Deux générations après celle de 1789, la révolution de 1848 abolit la monarchie en France. Un épisode historique fertile en évènements pour les Vénissians.

Portrait de Napoléon III en uniforme de général de division dans son grand cabinet des Tuileries (huile sur toile d'Hippolyte Flandrin, 1861)

Portrait de Napoléon III en uniforme de général de division dans son grand cabinet des Tuileries (huile sur toile d’Hippolyte Flandrin, 1861)

Deux générations après celle de 1789, la révolution de 1848 abolit définitivement la monarchie en France. Ce nouvel épisode historique fut particulièrement fertile en évènements pour les Vénissians.

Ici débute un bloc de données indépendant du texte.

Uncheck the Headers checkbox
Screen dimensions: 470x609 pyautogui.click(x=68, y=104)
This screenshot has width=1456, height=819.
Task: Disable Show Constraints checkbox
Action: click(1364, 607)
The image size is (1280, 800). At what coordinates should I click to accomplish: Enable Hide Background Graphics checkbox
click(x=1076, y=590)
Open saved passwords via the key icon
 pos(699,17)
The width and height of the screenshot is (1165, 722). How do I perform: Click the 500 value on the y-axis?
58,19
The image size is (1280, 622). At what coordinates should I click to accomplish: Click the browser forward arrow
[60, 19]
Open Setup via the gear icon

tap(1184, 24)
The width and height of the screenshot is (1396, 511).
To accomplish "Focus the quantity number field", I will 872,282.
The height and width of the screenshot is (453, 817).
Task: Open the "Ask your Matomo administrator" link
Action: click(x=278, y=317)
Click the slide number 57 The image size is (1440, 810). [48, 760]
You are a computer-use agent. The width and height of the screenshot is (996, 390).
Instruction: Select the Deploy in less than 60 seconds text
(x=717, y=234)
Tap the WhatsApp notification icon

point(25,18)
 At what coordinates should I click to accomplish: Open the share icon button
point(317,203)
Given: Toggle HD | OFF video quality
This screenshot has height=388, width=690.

Tout comme en 1789, la révolution de 1848 éclata à Paris. En trois jours, du 22 au 25 février, le régime du roi Louis-Philippe fut balayé comme un fétu de paille. Puis dans la foulée, la Deuxième République fut instaurée, le suffrage universel restauré, et le prince Louis-Napoléon Bonaparte élu président de la République, le premier dans l’histoire de notre pays. A Vénissieux aussi, les choses allèrent bon train. Dès le 5 mars, une petite troupe de paysans et d’artisans se rua en mairie et en chassa le maire royaliste, Etienne Sandier. Le bonhomme avait pourtant encore réuni son conseil municipal trois semaines auparavant, le 14 février, pris la peine de consigner les délibérations sur le grand et beau registre que conservent encore les archives de notre ville… mais il n’eut jamais le temps de les faire signer par tous les conseillers. La page est restée blanche, pour cause de révolution ! A la place du maire déchu, les Vénissians installèrent – ou plus exactement “ont investi de leur confiance”, dit l’acte – une commission provisoire de six membres présidée par un “propriétaire rentier” de 51 ans, Jean-Etienne Guillermin. Cette commission provisoire, après avoir dûment dénoncé les “négligences graves” de la municipalité monarchiste, s’empressa de mettre la main sur les archives de la commune, et nomma immédiatement un nouveau garde-champêtre, l’ancêtre de nos policiers municipaux, afin de contrôler l’ordre public à Vénissieux. En haut lieu, l’on ne tarda pas à reconnaître cette révolution locale, puisque le 15 mars 1848 le “commissaire du gouvernement provisoire de la République”, faisant fonction de préfet de l’Isère, prit un arrêté légalisant la commission vénissiane. Restait à obtenir la reconnaissance de la totalité de la population. En sa grande sagesse, l’Assemblée nationale issue de la révolution avait décidé que les municipalités seraient désormais élues au suffrage universel – enfin pas tout à fait, puisque les femmes attendirent 1945 pour pouvoir voter elles aussi. En août 1848, les Vénissians élurent donc leurs conseillers municipaux républicains qui, à leur tour, élurent le 23 août Jean-Etienne Guillermin pour maire.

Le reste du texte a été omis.